> [Task item]
Could you retype the listing beneath, keeping each line exactly as it is?

> [Recorded information]
----------
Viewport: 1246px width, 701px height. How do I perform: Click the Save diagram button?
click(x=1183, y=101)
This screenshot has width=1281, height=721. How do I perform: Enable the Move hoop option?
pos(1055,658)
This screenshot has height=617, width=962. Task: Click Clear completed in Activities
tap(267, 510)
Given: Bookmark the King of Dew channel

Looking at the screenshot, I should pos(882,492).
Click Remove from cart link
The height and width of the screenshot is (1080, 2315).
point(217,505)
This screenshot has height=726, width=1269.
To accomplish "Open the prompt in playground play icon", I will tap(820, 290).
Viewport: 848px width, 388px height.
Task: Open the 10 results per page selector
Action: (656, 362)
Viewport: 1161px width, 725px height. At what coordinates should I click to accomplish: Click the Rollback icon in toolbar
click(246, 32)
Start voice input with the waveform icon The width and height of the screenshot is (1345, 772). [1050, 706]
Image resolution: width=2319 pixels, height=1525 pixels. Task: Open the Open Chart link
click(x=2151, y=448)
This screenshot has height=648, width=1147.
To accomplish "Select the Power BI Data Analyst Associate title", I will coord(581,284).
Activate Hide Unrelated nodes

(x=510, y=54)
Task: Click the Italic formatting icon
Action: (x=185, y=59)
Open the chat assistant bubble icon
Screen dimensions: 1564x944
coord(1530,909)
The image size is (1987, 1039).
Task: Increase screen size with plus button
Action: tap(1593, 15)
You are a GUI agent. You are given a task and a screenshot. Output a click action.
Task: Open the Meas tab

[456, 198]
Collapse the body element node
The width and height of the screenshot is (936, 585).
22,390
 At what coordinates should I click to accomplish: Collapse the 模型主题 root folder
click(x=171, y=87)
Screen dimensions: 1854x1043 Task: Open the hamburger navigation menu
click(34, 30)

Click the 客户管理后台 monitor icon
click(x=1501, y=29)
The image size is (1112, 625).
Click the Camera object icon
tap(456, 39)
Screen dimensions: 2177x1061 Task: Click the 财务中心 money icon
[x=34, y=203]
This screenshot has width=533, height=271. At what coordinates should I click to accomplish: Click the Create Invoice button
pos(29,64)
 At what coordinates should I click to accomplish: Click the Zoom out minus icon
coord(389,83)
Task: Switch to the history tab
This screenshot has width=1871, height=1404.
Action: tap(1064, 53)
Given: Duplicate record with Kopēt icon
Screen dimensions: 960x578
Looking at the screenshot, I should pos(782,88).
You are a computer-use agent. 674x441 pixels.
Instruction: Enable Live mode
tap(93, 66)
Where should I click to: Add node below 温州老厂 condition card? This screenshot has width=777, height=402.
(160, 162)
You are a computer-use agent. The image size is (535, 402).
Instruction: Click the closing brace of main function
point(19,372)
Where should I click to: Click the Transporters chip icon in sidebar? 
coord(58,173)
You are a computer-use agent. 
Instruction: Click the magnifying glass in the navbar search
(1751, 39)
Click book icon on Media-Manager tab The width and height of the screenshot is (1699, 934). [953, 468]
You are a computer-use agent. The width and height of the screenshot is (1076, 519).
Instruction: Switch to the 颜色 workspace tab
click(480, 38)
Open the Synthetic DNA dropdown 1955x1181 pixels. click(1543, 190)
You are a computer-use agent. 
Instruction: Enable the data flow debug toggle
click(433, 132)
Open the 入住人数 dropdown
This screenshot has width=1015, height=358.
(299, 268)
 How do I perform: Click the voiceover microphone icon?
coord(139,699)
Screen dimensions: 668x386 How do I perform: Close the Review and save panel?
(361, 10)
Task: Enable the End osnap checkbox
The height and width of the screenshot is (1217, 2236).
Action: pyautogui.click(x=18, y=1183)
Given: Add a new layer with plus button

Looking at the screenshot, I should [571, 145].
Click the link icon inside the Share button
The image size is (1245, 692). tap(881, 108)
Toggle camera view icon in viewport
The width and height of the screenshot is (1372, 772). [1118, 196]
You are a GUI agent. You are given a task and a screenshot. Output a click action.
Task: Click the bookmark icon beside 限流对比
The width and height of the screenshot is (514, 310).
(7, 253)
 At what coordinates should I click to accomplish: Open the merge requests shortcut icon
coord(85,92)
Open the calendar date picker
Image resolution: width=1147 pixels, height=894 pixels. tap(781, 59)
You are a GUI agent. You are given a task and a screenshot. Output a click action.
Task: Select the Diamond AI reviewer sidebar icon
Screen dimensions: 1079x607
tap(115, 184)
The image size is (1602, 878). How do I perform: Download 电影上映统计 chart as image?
----------
> [Final answer]
Viewport: 1246px width, 701px height. How do I perform: Click the Save diagram button?
click(x=1183, y=101)
This screenshot has width=1281, height=721. How do I perform: Enable the Move hoop option?
pos(1055,658)
This screenshot has height=617, width=962. Task: Click Clear completed in Activities
tap(267, 510)
Given: Bookmark the King of Dew channel

Looking at the screenshot, I should pos(882,492).
Click Remove from cart link
The height and width of the screenshot is (1080, 2315).
point(217,505)
This screenshot has height=726, width=1269.
To accomplish "Open the prompt in playground play icon", I will tap(820, 290).
Viewport: 848px width, 388px height.
Task: Open the 10 results per page selector
Action: (656, 362)
Viewport: 1161px width, 725px height. At what coordinates should I click to accomplish: Click the Rollback icon in toolbar
click(246, 32)
Start voice input with the waveform icon The width and height of the screenshot is (1345, 772). [1050, 706]
Image resolution: width=2319 pixels, height=1525 pixels. Task: Open the Open Chart link
click(x=2151, y=448)
This screenshot has height=648, width=1147.
To accomplish "Select the Power BI Data Analyst Associate title", I will coord(581,284).
Activate Hide Unrelated nodes

(x=510, y=54)
Task: Click the Italic formatting icon
Action: (x=185, y=59)
Open the chat assistant bubble icon
Screen dimensions: 1564x944
coord(1530,909)
The image size is (1987, 1039).
Task: Increase screen size with plus button
Action: tap(1593, 15)
You are a GUI agent. You are given a task and a screenshot. Output a click action.
Task: Open the Meas tab

[456, 198]
Collapse the body element node
The width and height of the screenshot is (936, 585).
22,390
 At what coordinates should I click to accomplish: Collapse the 模型主题 root folder
click(x=171, y=87)
Screen dimensions: 1854x1043 Task: Open the hamburger navigation menu
click(34, 30)

Click the 客户管理后台 monitor icon
click(x=1501, y=29)
The image size is (1112, 625).
Click the Camera object icon
tap(456, 39)
Screen dimensions: 2177x1061 Task: Click the 财务中心 money icon
[x=34, y=203]
This screenshot has width=533, height=271. At what coordinates should I click to accomplish: Click the Create Invoice button
pos(29,64)
 At what coordinates should I click to accomplish: Click the Zoom out minus icon
coord(389,83)
Task: Switch to the history tab
This screenshot has width=1871, height=1404.
Action: tap(1064, 53)
Given: Duplicate record with Kopēt icon
Screen dimensions: 960x578
Looking at the screenshot, I should pos(782,88).
You are a computer-use agent. 674x441 pixels.
Instruction: Enable Live mode
tap(93, 66)
Where should I click to: Add node below 温州老厂 condition card? This screenshot has width=777, height=402.
(160, 162)
You are a computer-use agent. The image size is (535, 402).
Instruction: Click the closing brace of main function
point(19,372)
Where should I click to: Click the Transporters chip icon in sidebar? 
coord(58,173)
You are a computer-use agent. 
Instruction: Click the magnifying glass in the navbar search
(1751, 39)
Click book icon on Media-Manager tab The width and height of the screenshot is (1699, 934). [953, 468]
You are a computer-use agent. The width and height of the screenshot is (1076, 519).
Instruction: Switch to the 颜色 workspace tab
click(480, 38)
Open the Synthetic DNA dropdown 1955x1181 pixels. click(1543, 190)
You are a computer-use agent. 
Instruction: Enable the data flow debug toggle
click(433, 132)
Open the 入住人数 dropdown
This screenshot has width=1015, height=358.
(299, 268)
 How do I perform: Click the voiceover microphone icon?
coord(139,699)
Screen dimensions: 668x386 How do I perform: Close the Review and save panel?
(361, 10)
Task: Enable the End osnap checkbox
The height and width of the screenshot is (1217, 2236).
Action: pyautogui.click(x=18, y=1183)
Given: Add a new layer with plus button

Looking at the screenshot, I should [571, 145].
Click the link icon inside the Share button
The image size is (1245, 692). tap(881, 108)
Toggle camera view icon in viewport
The width and height of the screenshot is (1372, 772). [1118, 196]
You are a GUI agent. You are given a task and a screenshot. Output a click action.
Task: Click the bookmark icon beside 限流对比
The width and height of the screenshot is (514, 310).
(7, 253)
 At what coordinates should I click to accomplish: Open the merge requests shortcut icon
coord(85,92)
Open the calendar date picker
Image resolution: width=1147 pixels, height=894 pixels. tap(781, 59)
You are a GUI agent. You are given a task and a screenshot. Output a click action.
Task: Select the Diamond AI reviewer sidebar icon
Screen dimensions: 1079x607
tap(115, 184)
The image size is (1602, 878). How do I perform: Download 电影上映统计 chart as image?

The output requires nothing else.